Task to carry out.
Please repeat, exactly as written, the line containing "Task: Open the more" and every line after it through the end of the records below, leaving out any pictures.

[Entries taken from a collection]
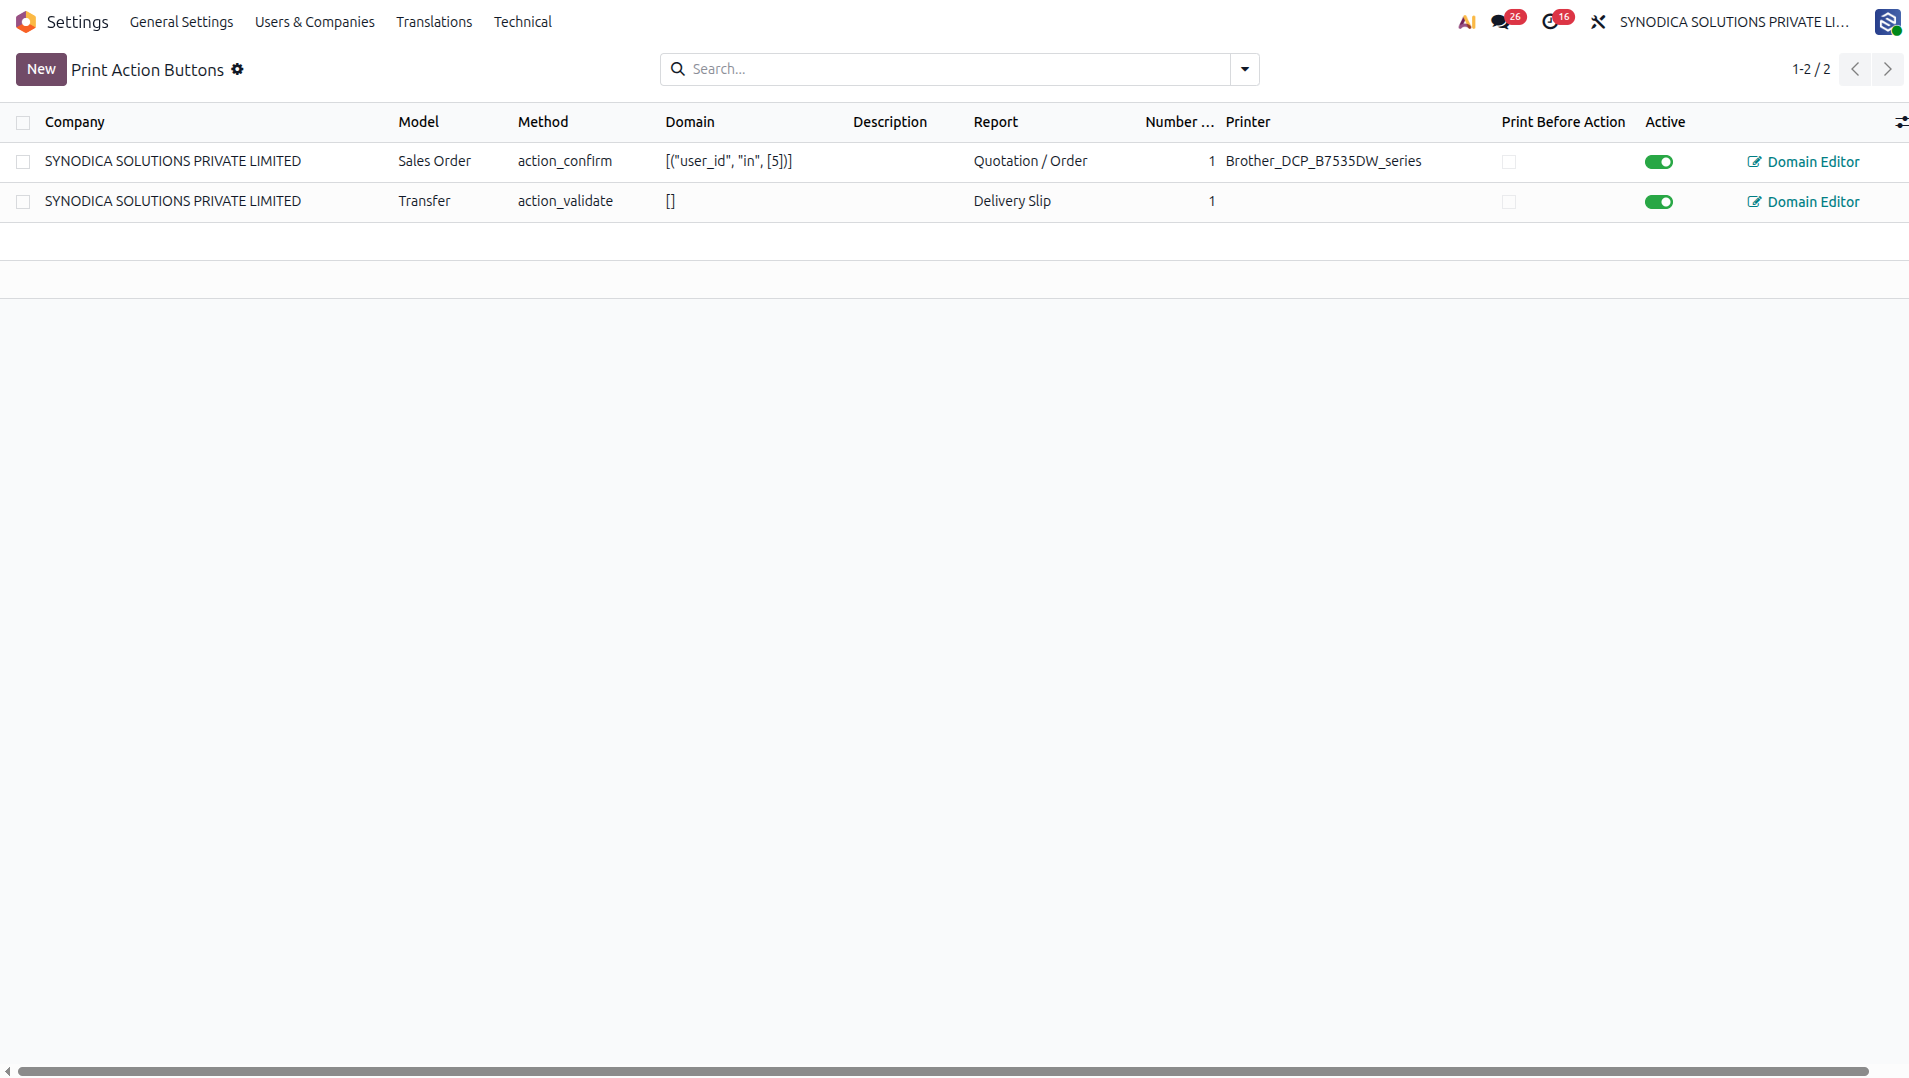This screenshot has height=1078, width=1909.
Task: Open the AI assistant icon in top bar
Action: pos(1467,22)
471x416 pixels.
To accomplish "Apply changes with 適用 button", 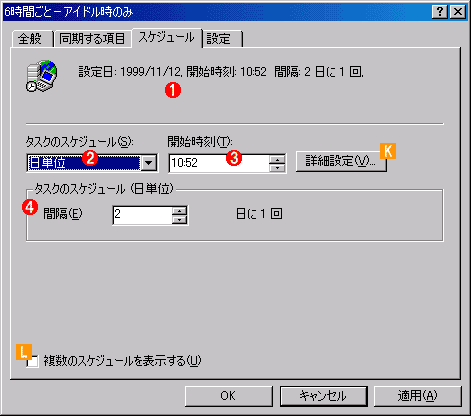I will 417,396.
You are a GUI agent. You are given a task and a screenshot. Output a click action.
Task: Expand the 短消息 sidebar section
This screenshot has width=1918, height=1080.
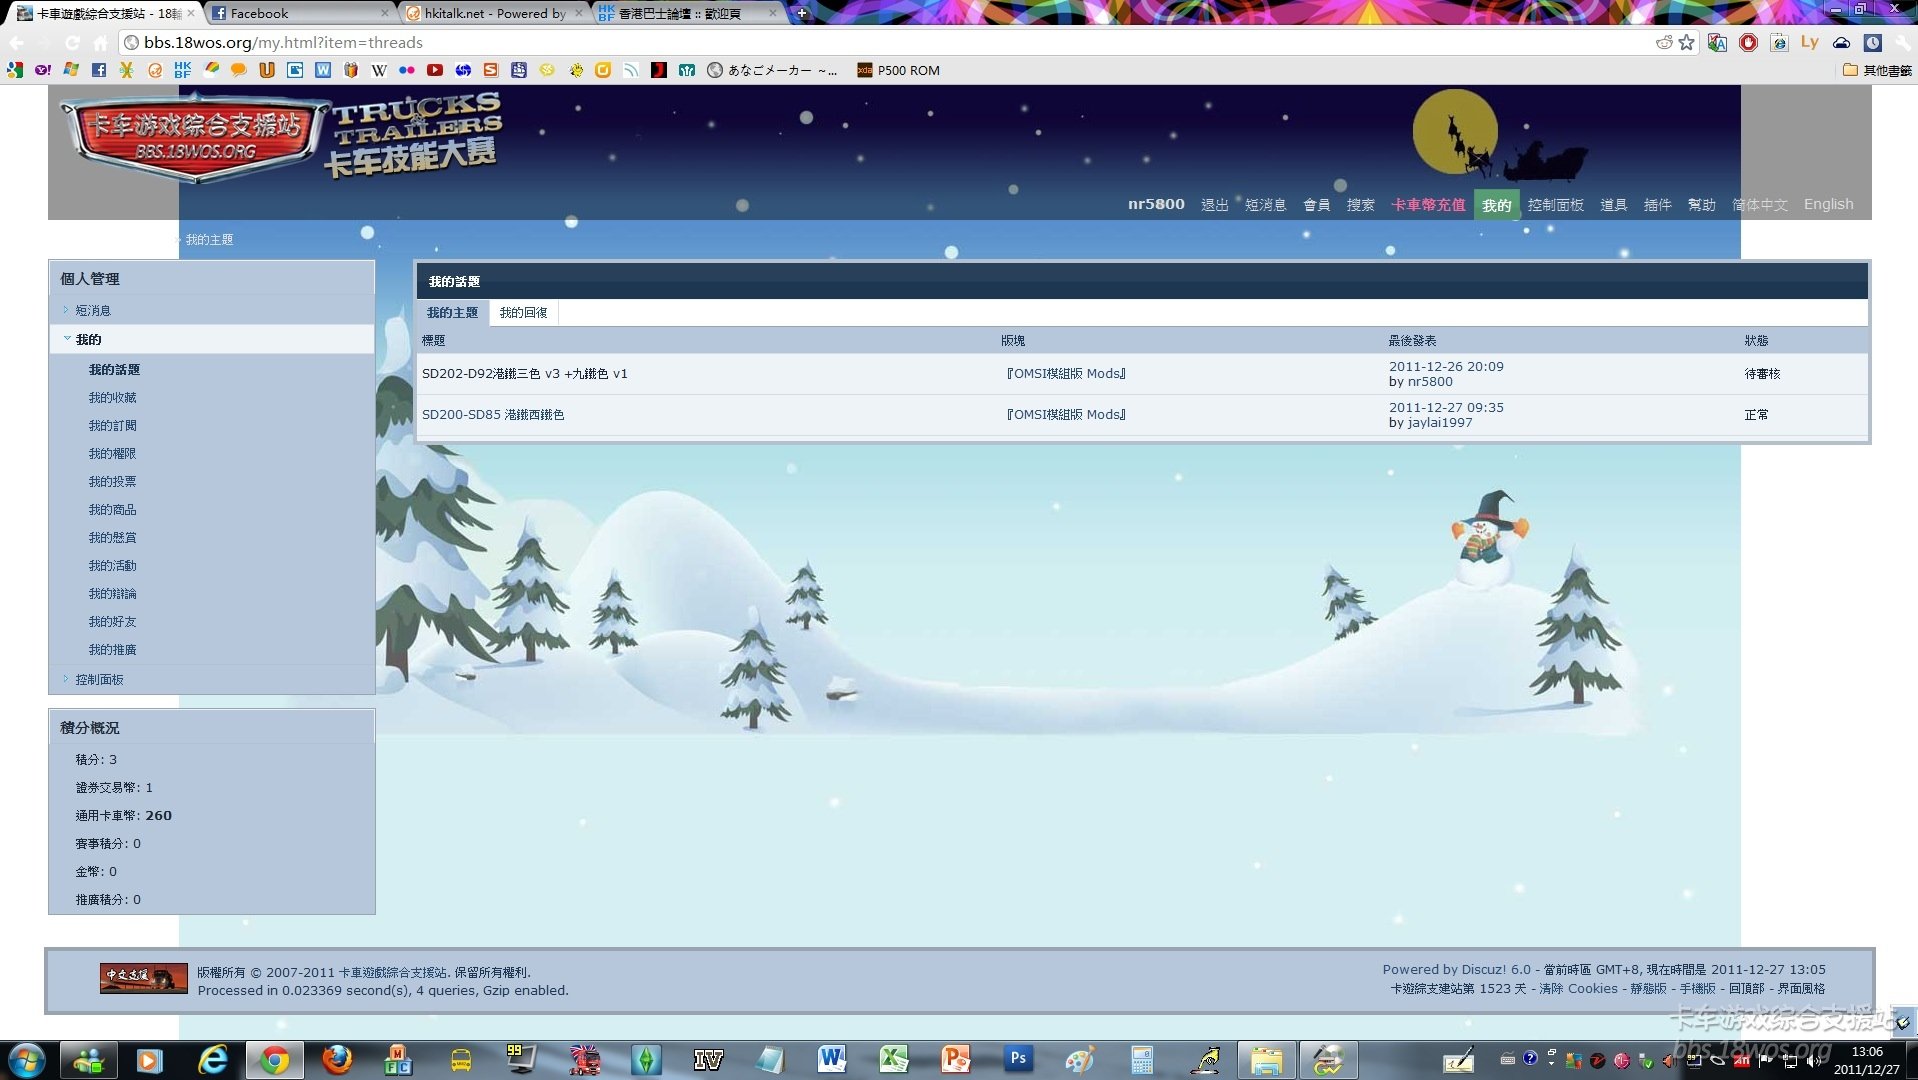click(x=93, y=311)
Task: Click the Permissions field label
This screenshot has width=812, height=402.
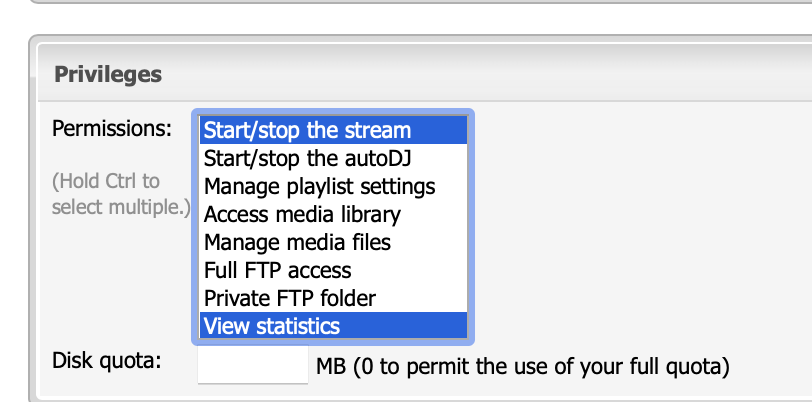Action: (112, 129)
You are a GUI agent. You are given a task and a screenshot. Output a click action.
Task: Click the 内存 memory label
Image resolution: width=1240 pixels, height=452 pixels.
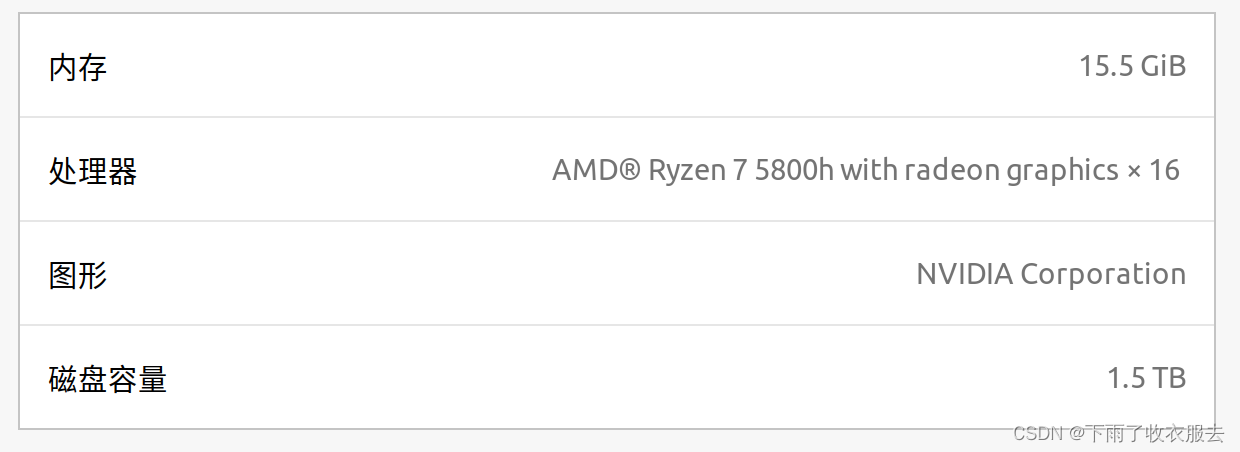(x=78, y=68)
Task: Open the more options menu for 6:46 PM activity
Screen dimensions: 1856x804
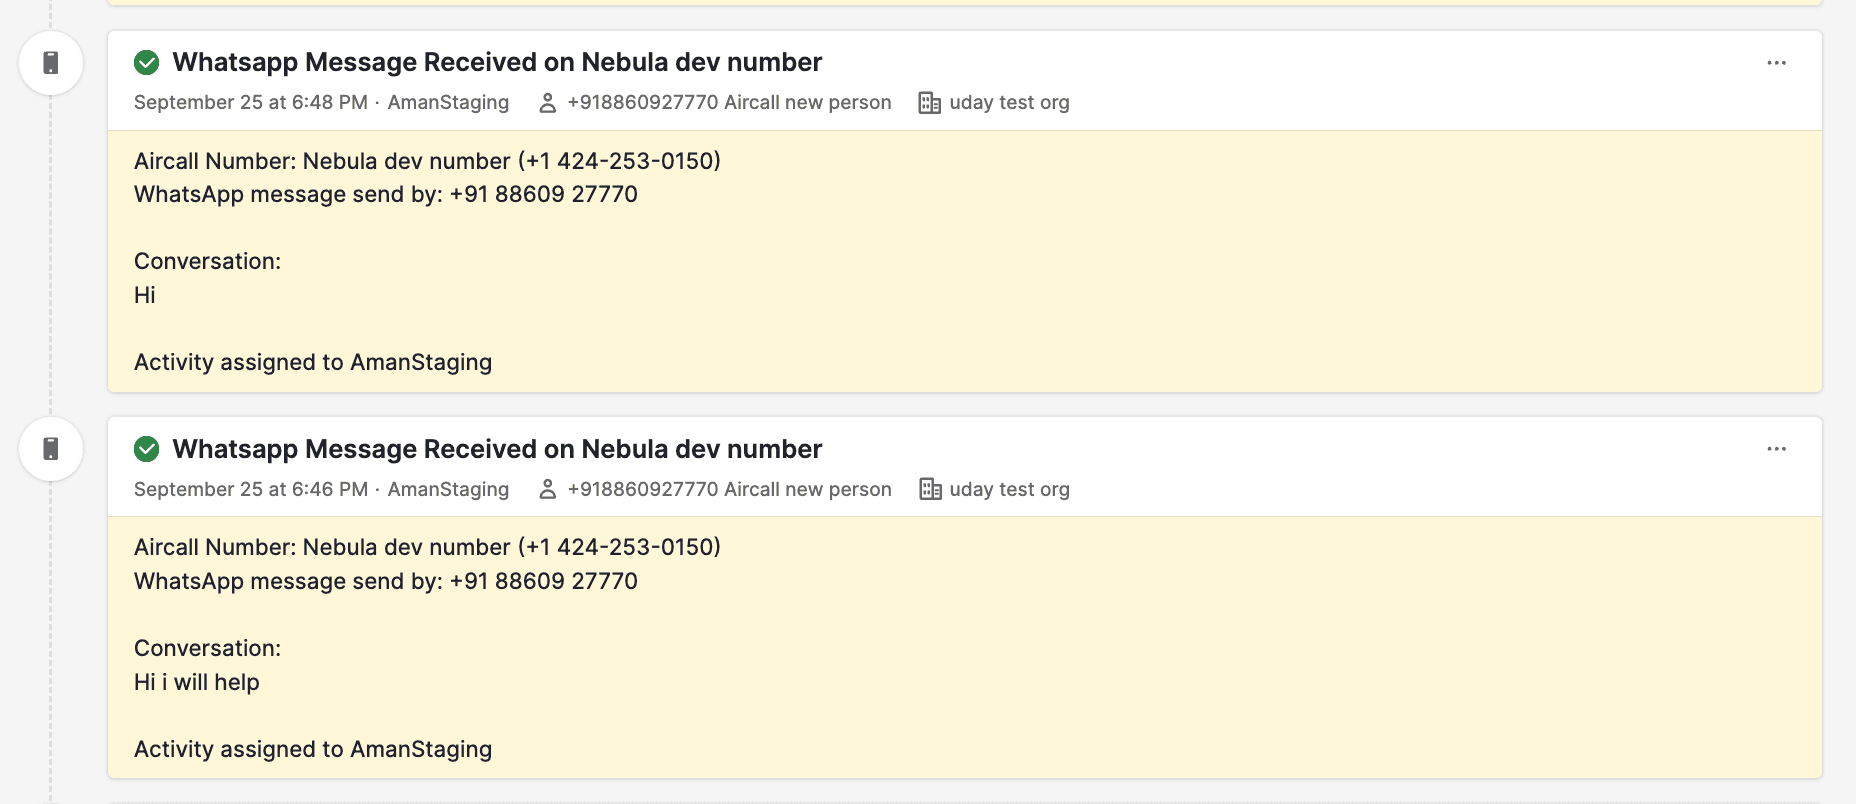Action: 1776,449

Result below.
Task: Open the more options menu for 6:46 PM activity
Screen dimensions: 1856x804
Action: 1776,449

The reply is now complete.